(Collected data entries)
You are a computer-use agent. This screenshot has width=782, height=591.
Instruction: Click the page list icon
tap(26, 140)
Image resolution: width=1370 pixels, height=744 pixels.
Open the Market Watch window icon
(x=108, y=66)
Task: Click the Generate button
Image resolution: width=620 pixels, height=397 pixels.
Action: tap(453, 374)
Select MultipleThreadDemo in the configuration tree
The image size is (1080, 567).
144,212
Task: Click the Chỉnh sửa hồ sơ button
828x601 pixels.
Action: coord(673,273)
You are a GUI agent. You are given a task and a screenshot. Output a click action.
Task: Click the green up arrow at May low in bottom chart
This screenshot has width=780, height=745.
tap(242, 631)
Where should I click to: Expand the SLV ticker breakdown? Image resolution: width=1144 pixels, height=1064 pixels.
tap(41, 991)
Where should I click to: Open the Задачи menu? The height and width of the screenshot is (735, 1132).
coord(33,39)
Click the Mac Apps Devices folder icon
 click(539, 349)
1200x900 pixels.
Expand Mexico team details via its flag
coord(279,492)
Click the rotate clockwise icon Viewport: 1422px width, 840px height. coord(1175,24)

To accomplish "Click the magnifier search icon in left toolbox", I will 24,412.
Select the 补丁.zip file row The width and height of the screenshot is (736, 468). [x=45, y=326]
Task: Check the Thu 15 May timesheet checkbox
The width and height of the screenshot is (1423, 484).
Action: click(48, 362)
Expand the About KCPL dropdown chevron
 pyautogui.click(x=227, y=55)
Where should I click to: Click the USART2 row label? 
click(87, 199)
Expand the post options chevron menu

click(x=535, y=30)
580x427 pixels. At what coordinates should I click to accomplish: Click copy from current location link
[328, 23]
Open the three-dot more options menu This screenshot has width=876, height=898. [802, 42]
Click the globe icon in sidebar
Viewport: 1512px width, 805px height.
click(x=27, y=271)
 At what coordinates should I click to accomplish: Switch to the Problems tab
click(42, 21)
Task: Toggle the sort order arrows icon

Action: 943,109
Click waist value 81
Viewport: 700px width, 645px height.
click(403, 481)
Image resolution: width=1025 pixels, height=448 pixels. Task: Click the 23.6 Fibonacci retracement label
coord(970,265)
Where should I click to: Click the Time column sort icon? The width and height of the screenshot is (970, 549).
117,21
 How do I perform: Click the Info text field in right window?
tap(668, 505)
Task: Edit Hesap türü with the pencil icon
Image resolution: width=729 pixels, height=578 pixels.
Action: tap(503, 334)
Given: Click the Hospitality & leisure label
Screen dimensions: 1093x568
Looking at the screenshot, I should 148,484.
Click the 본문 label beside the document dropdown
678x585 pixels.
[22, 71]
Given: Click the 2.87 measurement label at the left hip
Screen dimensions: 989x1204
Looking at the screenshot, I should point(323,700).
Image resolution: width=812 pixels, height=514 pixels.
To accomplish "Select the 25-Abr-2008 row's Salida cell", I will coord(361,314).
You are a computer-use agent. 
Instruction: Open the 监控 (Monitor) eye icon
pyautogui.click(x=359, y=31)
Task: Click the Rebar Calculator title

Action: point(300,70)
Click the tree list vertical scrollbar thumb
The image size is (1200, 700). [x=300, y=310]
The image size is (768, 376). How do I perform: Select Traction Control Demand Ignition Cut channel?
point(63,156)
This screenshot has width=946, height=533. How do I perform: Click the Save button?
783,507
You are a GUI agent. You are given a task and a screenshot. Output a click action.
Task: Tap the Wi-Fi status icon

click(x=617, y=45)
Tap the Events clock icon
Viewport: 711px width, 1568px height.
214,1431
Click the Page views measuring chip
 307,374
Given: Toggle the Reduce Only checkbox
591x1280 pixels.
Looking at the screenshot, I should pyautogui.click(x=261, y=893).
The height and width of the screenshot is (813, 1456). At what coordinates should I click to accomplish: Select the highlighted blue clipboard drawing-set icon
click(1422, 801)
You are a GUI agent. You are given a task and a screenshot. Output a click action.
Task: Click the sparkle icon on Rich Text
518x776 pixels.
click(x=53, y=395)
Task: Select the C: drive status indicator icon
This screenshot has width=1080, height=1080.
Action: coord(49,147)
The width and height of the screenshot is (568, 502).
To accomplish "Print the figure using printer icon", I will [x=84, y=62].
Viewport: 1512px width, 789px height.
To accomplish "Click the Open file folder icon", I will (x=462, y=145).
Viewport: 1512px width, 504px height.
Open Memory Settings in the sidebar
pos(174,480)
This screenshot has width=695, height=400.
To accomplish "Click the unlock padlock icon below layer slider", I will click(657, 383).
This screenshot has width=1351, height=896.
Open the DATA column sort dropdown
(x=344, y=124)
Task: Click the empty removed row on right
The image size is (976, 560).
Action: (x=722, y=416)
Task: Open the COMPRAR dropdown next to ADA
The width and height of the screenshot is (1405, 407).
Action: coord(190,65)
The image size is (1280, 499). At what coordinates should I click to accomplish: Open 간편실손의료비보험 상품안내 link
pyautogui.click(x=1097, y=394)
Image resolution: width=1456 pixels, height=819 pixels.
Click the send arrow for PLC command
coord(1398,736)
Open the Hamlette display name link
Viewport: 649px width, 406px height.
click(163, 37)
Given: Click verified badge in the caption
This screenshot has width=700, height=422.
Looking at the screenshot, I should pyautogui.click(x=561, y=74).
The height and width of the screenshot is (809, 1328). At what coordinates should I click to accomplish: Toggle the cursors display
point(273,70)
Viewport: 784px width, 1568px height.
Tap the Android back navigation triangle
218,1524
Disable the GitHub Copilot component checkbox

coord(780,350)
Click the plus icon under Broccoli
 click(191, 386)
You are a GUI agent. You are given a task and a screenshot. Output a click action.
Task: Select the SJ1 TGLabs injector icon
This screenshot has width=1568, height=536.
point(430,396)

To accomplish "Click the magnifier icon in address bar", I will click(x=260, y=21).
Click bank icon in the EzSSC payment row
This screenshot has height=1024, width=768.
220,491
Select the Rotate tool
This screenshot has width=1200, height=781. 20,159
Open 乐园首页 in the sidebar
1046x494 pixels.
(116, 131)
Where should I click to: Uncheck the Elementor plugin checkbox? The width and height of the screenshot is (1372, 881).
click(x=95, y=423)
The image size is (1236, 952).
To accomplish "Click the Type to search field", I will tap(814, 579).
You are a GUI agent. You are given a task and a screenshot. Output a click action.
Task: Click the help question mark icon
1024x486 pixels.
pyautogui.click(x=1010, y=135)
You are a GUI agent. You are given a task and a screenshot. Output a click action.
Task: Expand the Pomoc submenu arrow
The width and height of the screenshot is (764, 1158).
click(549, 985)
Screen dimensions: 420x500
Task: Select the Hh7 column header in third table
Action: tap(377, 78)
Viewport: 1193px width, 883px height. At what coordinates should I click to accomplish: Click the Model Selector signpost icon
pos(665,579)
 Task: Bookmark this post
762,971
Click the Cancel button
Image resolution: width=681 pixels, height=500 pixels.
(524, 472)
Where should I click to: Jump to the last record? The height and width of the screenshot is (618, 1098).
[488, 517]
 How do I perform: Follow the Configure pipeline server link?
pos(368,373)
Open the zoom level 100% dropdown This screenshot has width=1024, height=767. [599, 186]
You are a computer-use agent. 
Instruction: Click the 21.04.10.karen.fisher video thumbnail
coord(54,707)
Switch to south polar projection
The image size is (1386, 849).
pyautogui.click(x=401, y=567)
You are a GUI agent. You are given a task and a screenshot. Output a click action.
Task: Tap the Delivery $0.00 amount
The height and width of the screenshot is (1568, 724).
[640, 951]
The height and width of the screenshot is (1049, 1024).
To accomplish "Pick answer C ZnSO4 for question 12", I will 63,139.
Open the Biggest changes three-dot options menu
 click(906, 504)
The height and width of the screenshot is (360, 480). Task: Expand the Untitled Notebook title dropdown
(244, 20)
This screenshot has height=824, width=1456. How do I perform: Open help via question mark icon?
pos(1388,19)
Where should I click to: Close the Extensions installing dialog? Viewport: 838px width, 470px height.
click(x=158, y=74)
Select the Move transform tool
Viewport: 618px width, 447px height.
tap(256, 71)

The request: Rewrite the lines from the line containing "The width and height of the screenshot is (568, 502)." up to and including the line containing "(x=344, y=124)" as a JSON list of strings, one string per line, omitting blank lines.

Solution to this problem:
[
  "The width and height of the screenshot is (568, 502).",
  "To accomplish \"Print the figure using printer icon\", I will [x=84, y=62].",
  "Viewport: 1512px width, 789px height.",
  "To accomplish \"Click the Open file folder icon\", I will (x=462, y=145).",
  "Viewport: 1512px width, 504px height.",
  "Open Memory Settings in the sidebar",
  "pos(174,480)",
  "This screenshot has width=695, height=400.",
  "To accomplish \"Click the unlock padlock icon below layer slider\", I will click(657, 383).",
  "This screenshot has width=1351, height=896.",
  "Open the DATA column sort dropdown",
  "(x=344, y=124)"
]